(Records for the task)

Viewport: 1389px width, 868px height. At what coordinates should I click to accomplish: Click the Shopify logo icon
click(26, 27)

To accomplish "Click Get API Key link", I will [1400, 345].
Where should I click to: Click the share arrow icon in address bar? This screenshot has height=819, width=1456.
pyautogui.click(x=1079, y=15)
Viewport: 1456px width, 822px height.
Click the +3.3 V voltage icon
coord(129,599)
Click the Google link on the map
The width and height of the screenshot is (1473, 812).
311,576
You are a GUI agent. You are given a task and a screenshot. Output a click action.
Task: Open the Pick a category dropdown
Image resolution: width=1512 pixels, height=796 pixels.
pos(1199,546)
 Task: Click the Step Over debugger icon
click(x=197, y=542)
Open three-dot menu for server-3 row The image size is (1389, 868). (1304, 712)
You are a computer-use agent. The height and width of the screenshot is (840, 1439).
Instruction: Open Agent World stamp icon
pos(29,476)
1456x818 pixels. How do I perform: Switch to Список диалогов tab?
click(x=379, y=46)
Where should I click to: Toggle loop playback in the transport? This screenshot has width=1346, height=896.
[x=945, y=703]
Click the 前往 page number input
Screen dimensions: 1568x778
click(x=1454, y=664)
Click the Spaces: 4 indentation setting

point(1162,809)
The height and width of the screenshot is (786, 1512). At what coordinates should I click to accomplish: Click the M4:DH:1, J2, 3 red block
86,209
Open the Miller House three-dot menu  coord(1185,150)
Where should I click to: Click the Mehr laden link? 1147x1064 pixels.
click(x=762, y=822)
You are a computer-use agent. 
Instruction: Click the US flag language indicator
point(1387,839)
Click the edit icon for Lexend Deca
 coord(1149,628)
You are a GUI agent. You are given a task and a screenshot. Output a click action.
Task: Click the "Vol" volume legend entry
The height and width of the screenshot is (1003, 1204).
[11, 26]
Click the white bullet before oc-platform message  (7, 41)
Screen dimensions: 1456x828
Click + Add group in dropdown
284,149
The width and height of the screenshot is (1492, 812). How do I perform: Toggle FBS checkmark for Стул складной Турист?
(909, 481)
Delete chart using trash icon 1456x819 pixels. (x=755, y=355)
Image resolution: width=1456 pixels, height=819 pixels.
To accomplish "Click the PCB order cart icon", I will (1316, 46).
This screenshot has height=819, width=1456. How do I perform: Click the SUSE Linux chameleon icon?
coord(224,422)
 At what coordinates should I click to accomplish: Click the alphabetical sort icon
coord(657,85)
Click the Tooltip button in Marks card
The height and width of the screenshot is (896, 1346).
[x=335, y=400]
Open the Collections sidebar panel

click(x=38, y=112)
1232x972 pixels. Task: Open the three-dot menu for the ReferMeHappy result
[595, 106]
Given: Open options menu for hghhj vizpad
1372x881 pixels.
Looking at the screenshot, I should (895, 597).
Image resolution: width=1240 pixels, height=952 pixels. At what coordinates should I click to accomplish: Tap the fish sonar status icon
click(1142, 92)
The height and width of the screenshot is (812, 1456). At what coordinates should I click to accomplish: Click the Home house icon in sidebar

(End Records for the task)

(Your goal):
Could you write out the full data verbatim?

(Finished exercise):
Viewport: 1389px width, 868px height. At what coordinates should I click to accomplish: Click the Shopify logo icon
click(26, 27)

To accomplish "Click Get API Key link", I will [1400, 345].
Where should I click to: Click the share arrow icon in address bar? This screenshot has height=819, width=1456.
pyautogui.click(x=1079, y=15)
Viewport: 1456px width, 822px height.
Click the +3.3 V voltage icon
coord(129,599)
Click the Google link on the map
The width and height of the screenshot is (1473, 812).
311,576
You are a GUI agent. You are given a task and a screenshot. Output a click action.
Task: Open the Pick a category dropdown
Image resolution: width=1512 pixels, height=796 pixels.
pos(1199,546)
 Task: Click the Step Over debugger icon
click(x=197, y=542)
Open three-dot menu for server-3 row The image size is (1389, 868). (1304, 712)
You are a computer-use agent. The height and width of the screenshot is (840, 1439).
Instruction: Open Agent World stamp icon
pos(29,476)
1456x818 pixels. How do I perform: Switch to Список диалогов tab?
click(x=379, y=46)
Where should I click to: Toggle loop playback in the transport? This screenshot has width=1346, height=896.
[x=945, y=703]
Click the 前往 page number input
Screen dimensions: 1568x778
click(x=1454, y=664)
Click the Spaces: 4 indentation setting

point(1162,809)
The height and width of the screenshot is (786, 1512). At what coordinates should I click to accomplish: Click the M4:DH:1, J2, 3 red block
86,209
Open the Miller House three-dot menu  coord(1185,150)
Where should I click to: Click the Mehr laden link? 1147x1064 pixels.
click(x=762, y=822)
You are a computer-use agent. 
Instruction: Click the US flag language indicator
point(1387,839)
Click the edit icon for Lexend Deca
 coord(1149,628)
You are a GUI agent. You are given a task and a screenshot. Output a click action.
Task: Click the "Vol" volume legend entry
The height and width of the screenshot is (1003, 1204).
[11, 26]
Click the white bullet before oc-platform message  (7, 41)
Screen dimensions: 1456x828
Click + Add group in dropdown
284,149
The width and height of the screenshot is (1492, 812). How do I perform: Toggle FBS checkmark for Стул складной Турист?
(909, 481)
Delete chart using trash icon 1456x819 pixels. (x=755, y=355)
Image resolution: width=1456 pixels, height=819 pixels.
To accomplish "Click the PCB order cart icon", I will (1316, 46).
This screenshot has height=819, width=1456. How do I perform: Click the SUSE Linux chameleon icon?
coord(224,422)
 At what coordinates should I click to accomplish: Click the alphabetical sort icon
coord(657,85)
Click the Tooltip button in Marks card
The height and width of the screenshot is (896, 1346).
[x=335, y=400]
Open the Collections sidebar panel

click(x=38, y=112)
1232x972 pixels. Task: Open the three-dot menu for the ReferMeHappy result
[595, 106]
Given: Open options menu for hghhj vizpad
1372x881 pixels.
Looking at the screenshot, I should (895, 597).
Image resolution: width=1240 pixels, height=952 pixels. At what coordinates should I click to accomplish: Tap the fish sonar status icon
click(1142, 92)
The height and width of the screenshot is (812, 1456). At what coordinates should I click to accomplish: Click the Home house icon in sidebar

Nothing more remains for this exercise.